Читаем «С французской книжкою в руках…». Статьи об истории литературы и практике перевода полностью

Однако при ближайшем рассмотрении выясняется, что многие изображениия в книге зависимы от слов. Сеголена Ле Мен на основании гранвилевских черновых набросков констатирует (впрочем, не подтверждая эту констатацию примерами), что у него «мысль выражается то в образах, то в словах и часто переходит от одного к другому. Гранвиль думает то словами, то образами и находит свои образы, отталкиваясь от слов» [Le Men 2011]. По мнению автора недавней монографии о Гранвиле, в то время как другие карикатуристы полагались для обозначения смысла своих рисунков на подписи, Гранвиль ограничивал использование текста в своих карикатурах и стремился к полной визуализации вещей и людей, мыслей и языка [Yousif 2016: 162]. Между тем, как ни стремился Гранвиль ограничить роль слова, он все-таки сопроводил свои новаторские рисунки к «Иному миру» довольно пространным текстом. А в тексте этом полным-полно вкраплений в виде жанров сугубо словесных.

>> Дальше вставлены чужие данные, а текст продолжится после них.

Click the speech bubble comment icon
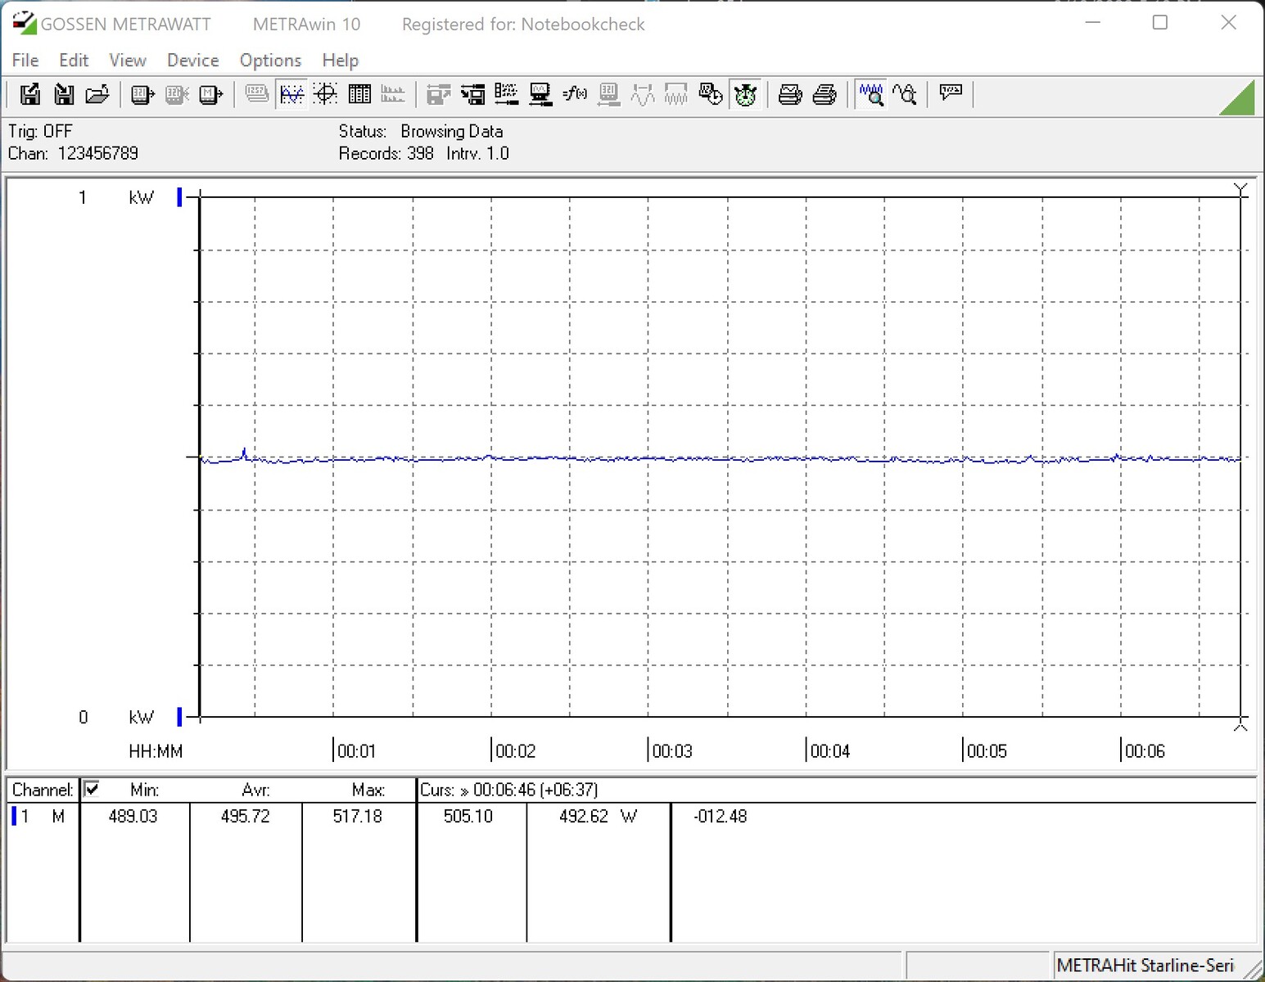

В самом деле, в «Ином мире» присутствуют:

– афиша «Механико-метрономического парового концерта, инструментального, вокального и феноменального», исполняемого чугунными музыкантами под управлением Пуфа, с перечислением всех номеров программы (p. 18);

– страница «мелодико-гармонико-симфонико-музыкологической газеты» «Литературная и музыкальная дудка», а в ней хвалебная рецензия на этот концерт, сочиненная самим Пуфом, поскольку «on n’est jamais mieux servi que par soi-même» (p. 22–24)[224];

– еще одна афиша, в которой обозначены состав и маршрут карнавального кортежа, следующего за традиционным жирным быком, причем маршрут этот проходит по вымышленным улицам, названным в честь различных съедобных деликатесов: Перигорский проспект (из юго-западного региона Перигор доставлялись в Париж трюфели), Остендская площадь (из бельгийского города Остенде прибывали лучшие устрицы), Шампанская улица и сквер Пуддинга, и это лишь часть словесных игр, которыми «нафарширована» афиша (p. 36);

– аннотированный каталог картин, выставленных в Салоне Королевства марионеток (p. 83–85), а за этой пародией на каталог следует пародийная рецензия на выставку (p. 85–87);


Ил. 5. Чертополох и корнишоны (р. 63)


– фрагмент печатной памятки, которую вручают посетителям Ботанического сада, с описанием такого экспоната, как «Сирены. Дар г-на Улисса с Итаки, капитана дальнего плавания» (p. 108–109);

– проект закона против дуэлей между военными, составленный Пуфом (p. 166)[225];

– снова афиша, на сей раз театрального представления в «юном Китае», где показывают тени – но не китайские, а французские (p. 175);

– программа Олимпийского цирка в стране под названием Античность, причем все описание этой страны представляет собой пародию на реальные сочинения филологов-классиков и на философские сочинения (p. 181).

Но этим «базаром жанров» активное присутствие словесной стихии в «Ином мире» не ограничивается.

Многие рисунки Гранвиля вырастают непосредственно из игры слов, и для понимания такого рисунка требуется не просто прочесть подпись под ним, но и вникнуть в ее двойной смысл. Вот несколько примеров.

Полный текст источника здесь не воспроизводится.